Exercise instructions →
a. Answer these questions using the passage on desktop conferencing design:
(i) What did Forum provide to let the audience be surveyed?
(ii) With Montage, how long did it take on average for a glance to appear after it was initiated?
(iii) What did the RAVE system find to be helpful?
b. Rewrite the passage on desktop conferencing design between "When video is" and "natural to users.", inclusive, swapping "smooths" for "eases".

Given passage →
»»

Although video can be used alone in some cases, it is usually more effective when combined with other media. Audio is the obvious complement to video, but other types of media are often useful. When people interact, they often want to show each other things and write things down so they can be saved for later use. It is useful to enable them to share graphics, text, and applications. In Forum, we provided a "poll mechanism" to enable the relatively common technique of surveying the audience. Even if video of the audience had been provided, it would have been too unruly to manage this process. The lesson is that one should consider providing mechanisms to support visual behavior that cannot be accomplished comfortably through video.

Very short connection times are critical for supporting lightweight interactions

To effectively support lightweight interaction, audio and video connections among computers must be established very quickly. When using the phone, people often expect to make contact within three rings (about 10 seconds). Our experience with the DVC prototype indicated that longer delays caused users to resort to the phone for short interactions. Even with Montage, it took an average of 11 seconds for a glance to appear after it was initiated. This delay sometimes detracted from the goal of supporting lightweight interactions. While responsive performance is always an issue with applications, it is especially important with desktop conferencing. If connections take longer (or even feel like they take longer) than a few seconds, users will use another mechanism or use video conferencing for more formal, extended interactions.

Provide a sense of approach when establishing video connections

When video is used to connect people, designers should let people prepare for the pending connection by providing some warning. In the physical world, we can often hear people approach, which smooths the transition from the previous activity to the interaction. The designers of Cruiser found that people were disturbed when large video images of others' faces suddenly appeared on their monitor, even though they were aware that this could happen (Fish et al., 1993), whereas the RAVE system found audio cues to be helpful (Gaver et al., 1992). Based on these observations, we designed Montage glances to fade in rather than pop up and to be preceded by an audio cue. This approach felt more comfortable and natural to users.

««

Data section →

»»

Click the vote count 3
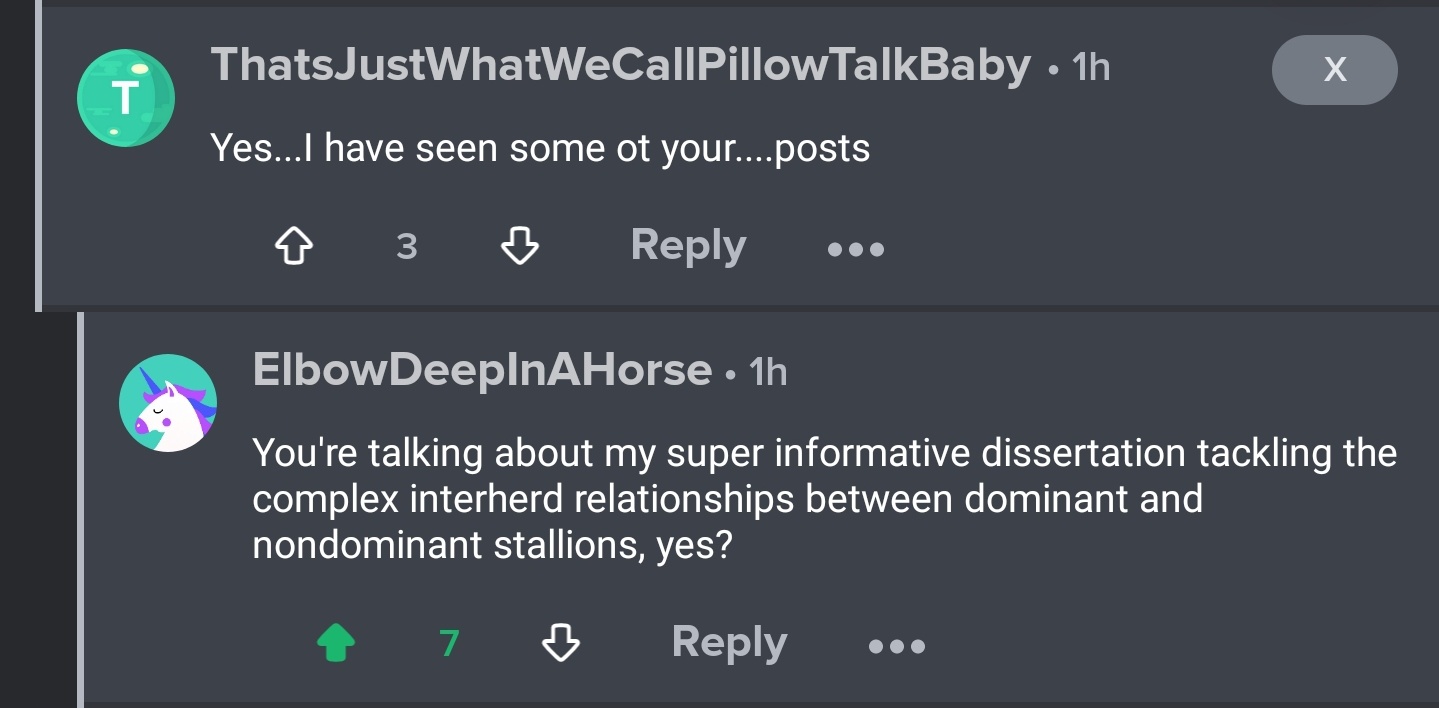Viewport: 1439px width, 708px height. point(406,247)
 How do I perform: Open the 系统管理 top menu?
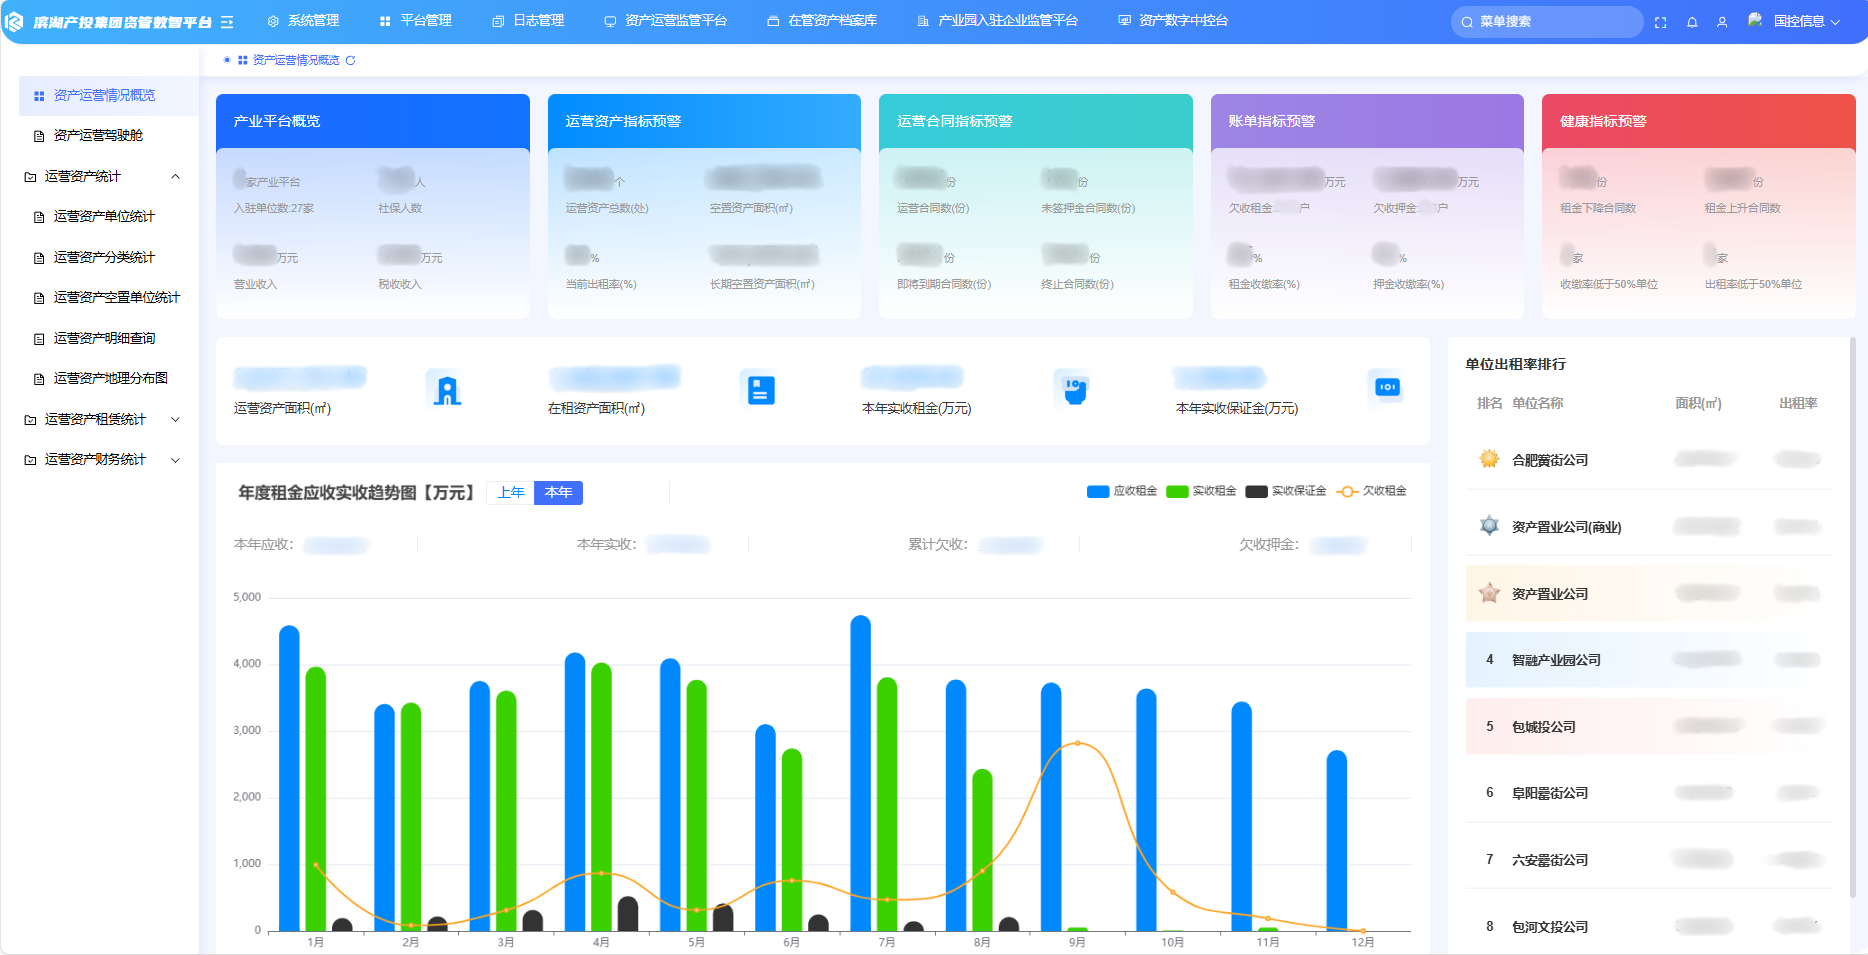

««
»»

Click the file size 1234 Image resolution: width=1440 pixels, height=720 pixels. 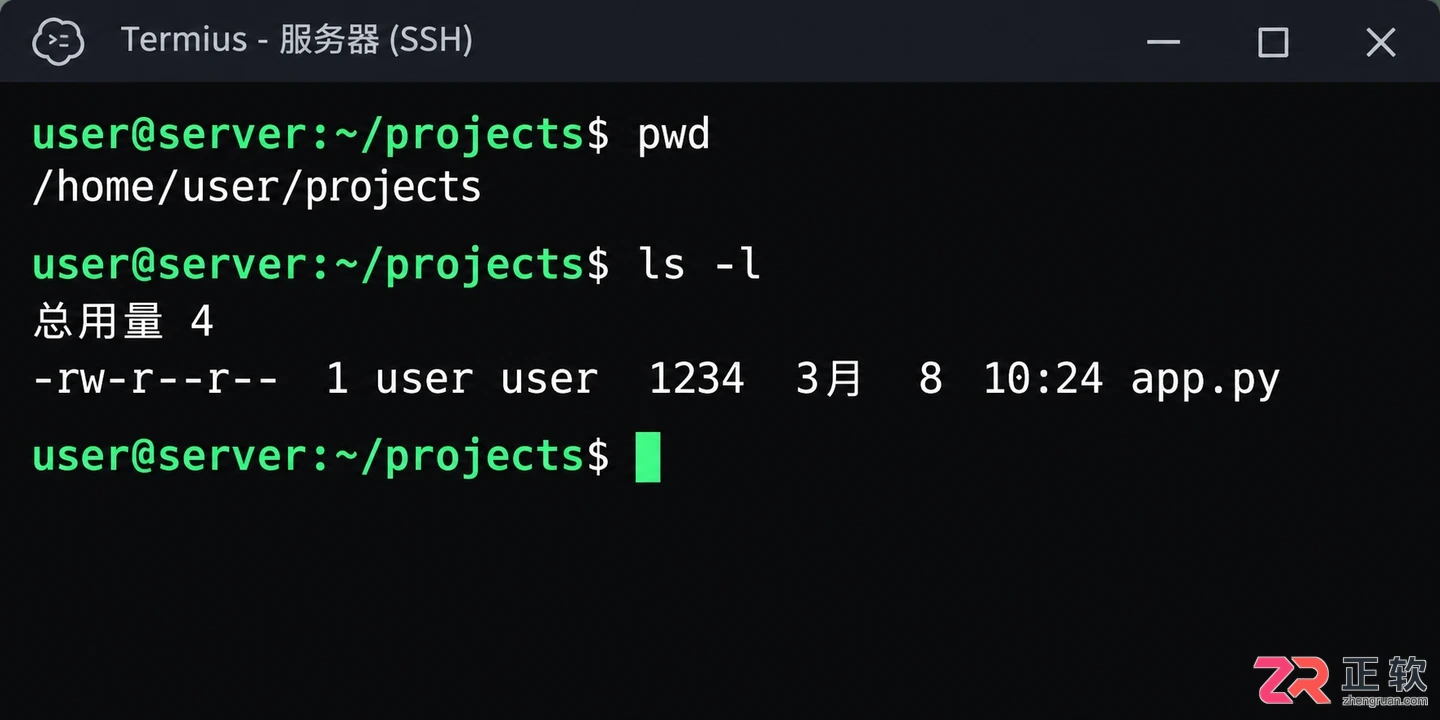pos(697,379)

««

Set of answers →
a.
(i) A "poll mechanism."
(ii) An average of 11 seconds.
(iii) Audio cues.

b.
When video is used to connect people, designers should let people prepare for the pending connection by providing some warning. In the physical world, we can often hear people approach, which eases the transition from the previous activity to the interaction. The designers of Cruiser found that people were disturbed when large video images of others' faces suddenly appeared on their monitor, even though they were aware that this could happen (Fish et al., 1993), whereas the RAVE system found audio cues to be helpful (Gaver et al., 1992). Based on these observations, we designed Montage glances to fade in rather than pop up and to be preceded by an audio cue. This approach felt more comfortable and natural to users.